So I feel I had pretty good reasons to say "f*ck it, I'm going to fix this
properly in mainline with a much prettier patch".

But none of the above really changes the fact that the patch I committed
to mainline was really quite fundamentally more invasive than either of
the "simple" patches. All three patches are small, with mine arguably the
smallest of the lot, but mine actually changed semantics, while Andrew's
and Lee's patch literally only fix the invalid pointer use.

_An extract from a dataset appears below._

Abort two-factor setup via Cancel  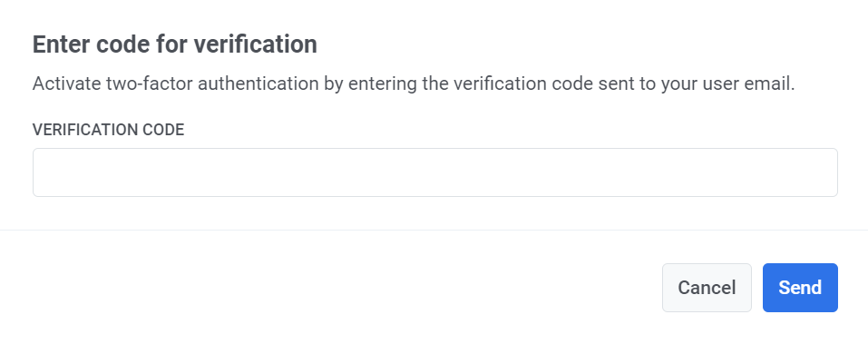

I'll leave it to others to decide which one goes into -stable. I
personally don't really think it matters. I argue above that mine is
pretty safe and thus perfectly fine even for -stable, but reality has a
habit of sometimes disagreeing with me. Dang.

Linus

2009-01-30 16:46:18

by Linus Torvalds

[permalink] [raw]
Subject: Re: [PATCH] Fix OOPS in mmap_region() when merging adjacent VM_LOCKED file segments



On Fri, 30 Jan 2009, Peter Zijlstra wrote:
>
> > + vma = vma_merge(mm, prev, addr, addr + len, vm_flags, NULL, file, pgoff, NULL);
> > + if (vma)
> > + goto out;
>
> You've made checkpatch unhappy ;-)

Yeah, we need to fix that piece of crud.

checkpatch, that is.

I think "git grep" is more important than the "ooh, I have a tiny d*ck,
everybody else should have one too" argument against larger terminals.

Linus

2009-01-30 16:50:39

by Randy Dunlap

[permalink] [raw]
Subject: Re: [PATCH] Fix OOPS in mmap_region() when merging adjacent VM_LOCKED file segments

Linus Torvalds wrote:
>
> On Fri, 30 Jan 2009, Peter Zijlstra wrote:
>>> + vma = vma_merge(mm, prev, addr, addr + len, vm_flags, NULL, file, pgoff, NULL);
>>> + if (vma)
>>> + goto out;
>> You've made checkpatch unhappy ;-)
>
> Yeah, we need to fix that piece of crud.
>
> checkpatch, that is.

It's just advisory, fwiw.

> I think "git grep" is more important than the "ooh, I have a tiny d*ck,
> everybody else should have one too" argument against larger terminals.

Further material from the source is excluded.